In a new ruling on the UK’s Detained Fast Track system, the UK Court of Appeal has found that the Secretary of State’s policy of detaining asylum seekers who are not at risk of absconding whilst their appeals are pending is unlawful. In addition, the Court found that if it had been necessary to decide on the general legality of detention during appeal under this system, it would have ruled that the current policy of detaining asylum seekers during their appeals cannot be said to be justified.

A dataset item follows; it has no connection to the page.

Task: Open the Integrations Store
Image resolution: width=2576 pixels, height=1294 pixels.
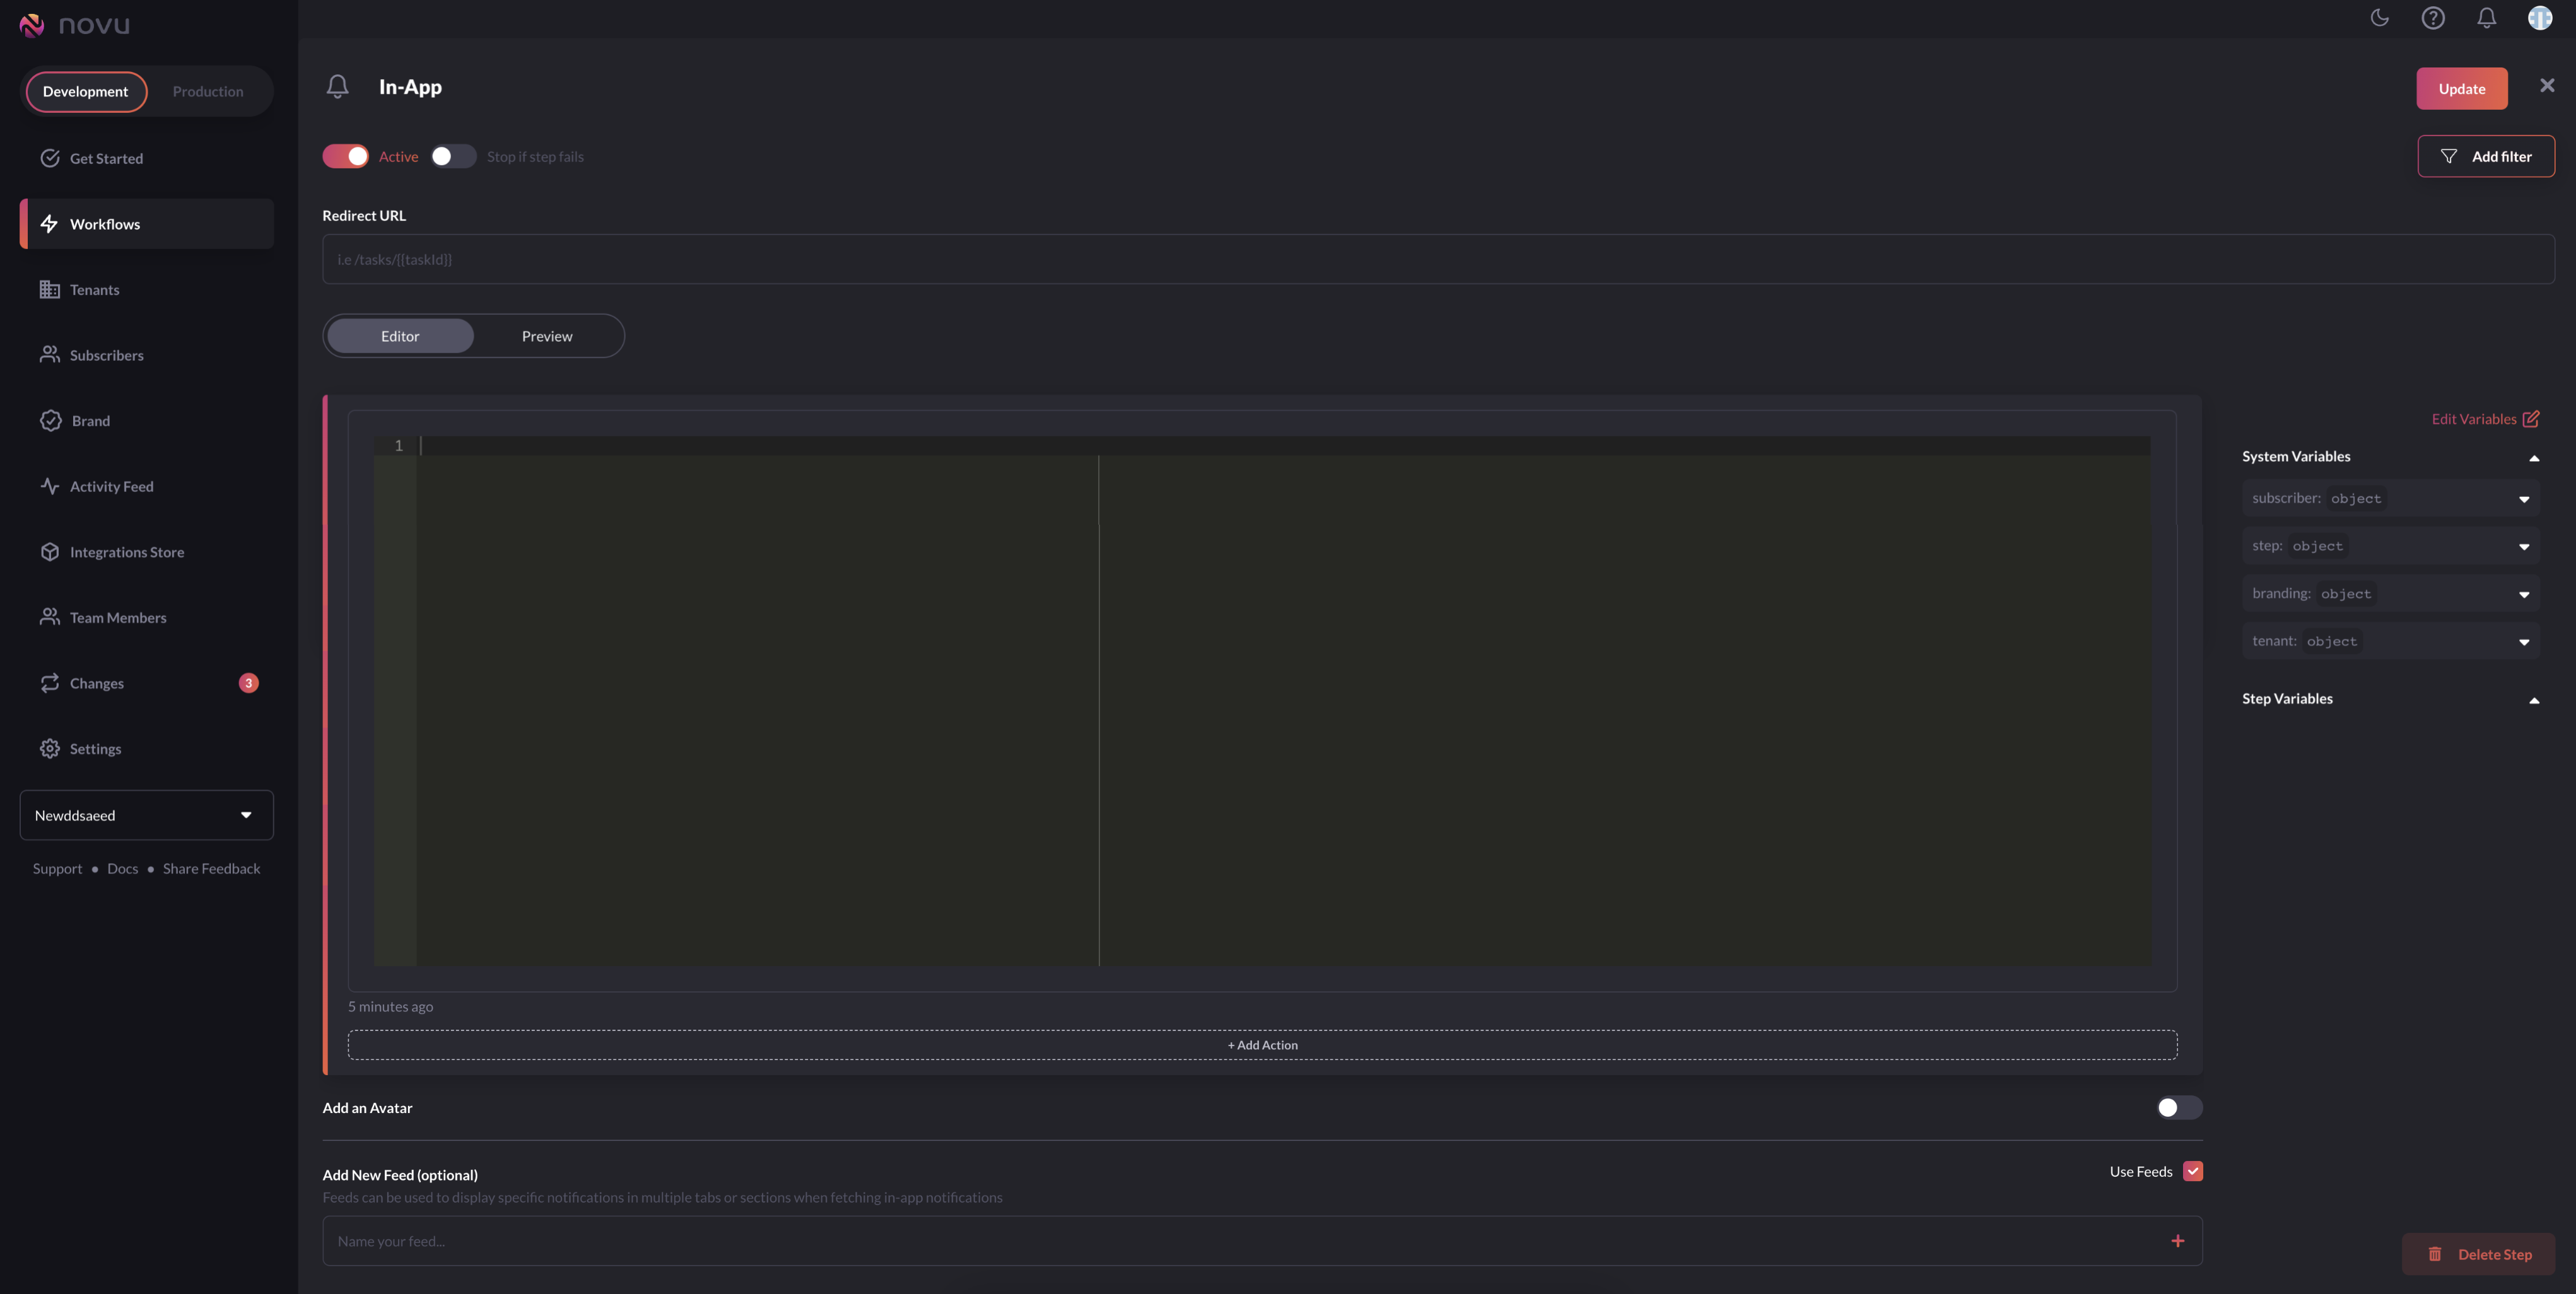Action: point(126,551)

In response to arguments brought before the court by the NGO Detention Action relating to the nature and legality of the policy, the Court found that whilst there is a current policy to detain pending an appeal and where a decision can be made quickly, the way this is presented in the Detained Fast Track Guidance is not clear and lacks transparency. In light of the Court’s finding as to the lack of clarity in the guidelines, the Court subsequently held that it was not necessary to further explore whether the policy is justified with regards to UK domestic law. Nevertheless, in the Court’s opinion, detaining an applicant pending their appeal where a quick decision can be made is not justified and unlawful under the circumstances. The Court submits that detention in the appeal stage would only be lawful if all reasonable alternatives to detention are considered before detention is authorised and that there are strong grounds for believing that a person will not comply with the conditions of release.

In July last year, the UK’s Detained Fast Track system was ruled unlawful because asylum seekers detained under this procedure are not provided with legal assistance quickly enough, leaving insufficient time, often less than 24 hours, to prepare for the substantive asylum interview.